For the last several months, members of the Harvard Law School faculty have lobbied hard against Harvard’s new sexual harassment policy, which they said lacked “the most basic elements of fairness and due process.” They demanded the university withdraw the policy and tried to institute their own, law school-specific policy for handling sexual assaults.
Now Harvard Law School no longer has a choice. The Department of Education announced on Tuesday that the law school violated Title IX by failing to properly respond to two student complaints of sexual harassment and using the wrong standard of evidence in campus cases. As part of an agreement it reached with the government, Harvard Law must revise its sexual harassment policy and change how it responds to sexual assault cases—changes that will most likely fall in line with the university-wide policy HLS professors have been fighting.

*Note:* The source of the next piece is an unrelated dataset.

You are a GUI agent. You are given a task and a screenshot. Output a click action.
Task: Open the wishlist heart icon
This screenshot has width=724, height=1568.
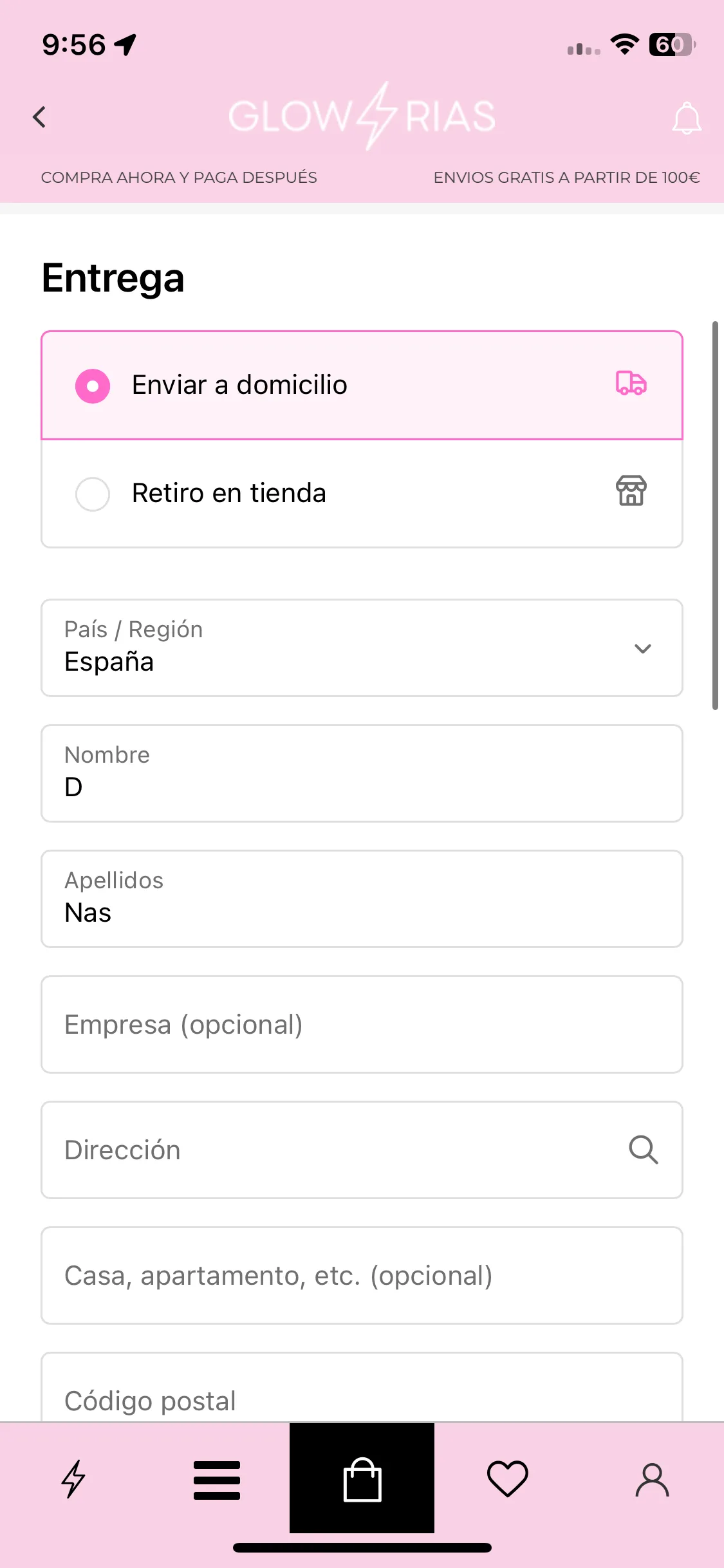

The findings mark the end of a sweeping, four-year investigation. Education officials outlined several violations in their report, including that it took HLS more than a year to resolve one case, only to fail to conduct an “adequate, reliable, and impartial investigation.” In that case, it took Harvard Law five months to make an initial decision (to kick the respondent off campus), four more months for that decision to be affirmed by a hearing officer, another four months to reach a final decision (to reverse their initial decision and dismiss the case). Sixteen months had passed before the school notified the complainant in writing saying the case had been dismissed. Because of the school’s delay, the respondent was unable to return to the law school for several months while the review process continued. The school also failed to give the complainant a chance to participate in the appeal, even though it allowed the complainant to give additional testimony (which led to it dismissing the case).

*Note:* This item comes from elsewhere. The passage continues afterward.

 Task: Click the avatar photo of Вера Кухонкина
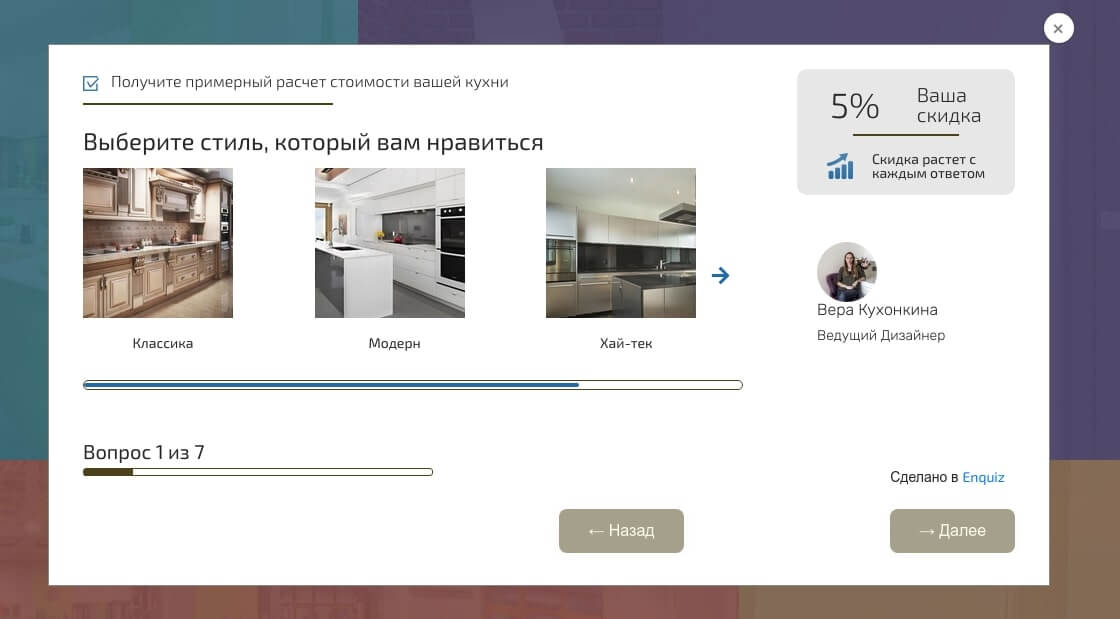(847, 271)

The law school says it addressed some of the issues raised in the report, including problems with the specifics included in its sexual harassment policy, throughout the course of the four-year investigation. "Over the past two years, Harvard not only adopted a university-wide policy on sexual and gender-based harassment but also launched a task force to recommend ways to more effectively prevent gender-based discrimination," the law school said in a statement on its website.
The agreement effectively ends Harvard Law's ability to drag its feet over changing its campus sexual assault policy. Had the school not agreed to change its policy in a way that satisfied education officials, it would have risked losing federal funding from the department. No school is immune to that pressure, not even one as rich as Harvard Law. All the same, the concerns raised by the law school's professors—that tougher policies on sexual assault stack the odds against the accused—are common.
Education officials say their agreement with the law school will make the campus safer and more fair. And schools are on notice: If Harvard Law professors can't beat back a sexual assault policy they find unjust, good luck to other schools that try. But the questions and concerns of critics aren't going away any time soon.